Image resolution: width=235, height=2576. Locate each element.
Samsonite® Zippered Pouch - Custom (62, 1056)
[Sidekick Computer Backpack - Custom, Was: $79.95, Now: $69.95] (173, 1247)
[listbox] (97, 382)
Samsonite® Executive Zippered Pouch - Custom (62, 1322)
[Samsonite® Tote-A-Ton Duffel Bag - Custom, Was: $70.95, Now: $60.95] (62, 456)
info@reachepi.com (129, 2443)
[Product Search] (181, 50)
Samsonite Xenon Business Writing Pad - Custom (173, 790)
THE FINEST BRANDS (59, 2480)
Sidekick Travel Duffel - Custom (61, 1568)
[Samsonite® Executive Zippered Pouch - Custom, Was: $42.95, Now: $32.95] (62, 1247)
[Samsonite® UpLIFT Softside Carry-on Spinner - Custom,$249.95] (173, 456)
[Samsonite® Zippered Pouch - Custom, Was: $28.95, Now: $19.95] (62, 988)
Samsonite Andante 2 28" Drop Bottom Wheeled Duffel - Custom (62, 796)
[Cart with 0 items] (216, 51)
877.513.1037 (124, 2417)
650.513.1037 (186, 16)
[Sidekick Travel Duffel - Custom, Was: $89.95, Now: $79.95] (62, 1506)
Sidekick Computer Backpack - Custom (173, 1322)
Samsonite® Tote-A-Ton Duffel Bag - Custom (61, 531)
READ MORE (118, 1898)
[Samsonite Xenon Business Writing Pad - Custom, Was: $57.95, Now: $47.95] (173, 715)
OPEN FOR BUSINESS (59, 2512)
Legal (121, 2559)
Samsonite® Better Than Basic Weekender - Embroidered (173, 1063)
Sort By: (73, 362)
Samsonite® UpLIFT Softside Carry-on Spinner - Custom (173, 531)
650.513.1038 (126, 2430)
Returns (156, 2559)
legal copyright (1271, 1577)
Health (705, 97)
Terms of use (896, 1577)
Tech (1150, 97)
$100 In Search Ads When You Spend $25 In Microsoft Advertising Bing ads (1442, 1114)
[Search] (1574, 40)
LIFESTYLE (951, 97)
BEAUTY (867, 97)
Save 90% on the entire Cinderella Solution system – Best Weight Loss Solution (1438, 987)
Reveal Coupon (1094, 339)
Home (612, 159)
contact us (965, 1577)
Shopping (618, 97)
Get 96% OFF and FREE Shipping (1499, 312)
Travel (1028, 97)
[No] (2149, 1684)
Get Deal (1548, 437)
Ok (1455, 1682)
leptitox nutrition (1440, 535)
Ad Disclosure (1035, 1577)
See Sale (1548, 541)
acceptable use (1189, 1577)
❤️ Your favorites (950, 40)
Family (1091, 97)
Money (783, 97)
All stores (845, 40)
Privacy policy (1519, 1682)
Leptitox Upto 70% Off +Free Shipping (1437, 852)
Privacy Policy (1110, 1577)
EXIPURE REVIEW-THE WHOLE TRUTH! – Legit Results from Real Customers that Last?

***

The required answer is the run of lines above, starting at the line with "[Samsonite® Executive Zippered" and ending at the line with "Tech (1150, 97)", reproduced exactly with both ends.

[Samsonite® Executive Zippered Pouch - Custom, Was: $42.95, Now: $32.95] (62, 1247)
[Samsonite® UpLIFT Softside Carry-on Spinner - Custom,$249.95] (173, 456)
[Samsonite® Zippered Pouch - Custom, Was: $28.95, Now: $19.95] (62, 988)
Samsonite Andante 2 28" Drop Bottom Wheeled Duffel - Custom (62, 796)
[Cart with 0 items] (216, 51)
877.513.1037 (124, 2417)
650.513.1037 (186, 16)
[Sidekick Travel Duffel - Custom, Was: $89.95, Now: $79.95] (62, 1506)
Sidekick Computer Backpack - Custom (173, 1322)
Samsonite® Tote-A-Ton Duffel Bag - Custom (61, 531)
READ MORE (118, 1898)
[Samsonite Xenon Business Writing Pad - Custom, Was: $57.95, Now: $47.95] (173, 715)
OPEN FOR BUSINESS (59, 2512)
Legal (121, 2559)
Samsonite® Better Than Basic Weekender - Embroidered (173, 1063)
Sort By: (73, 362)
Samsonite® UpLIFT Softside Carry-on Spinner - Custom (173, 531)
650.513.1038 (126, 2430)
Returns (156, 2559)
legal copyright (1271, 1577)
Health (705, 97)
Terms of use (896, 1577)
Tech (1150, 97)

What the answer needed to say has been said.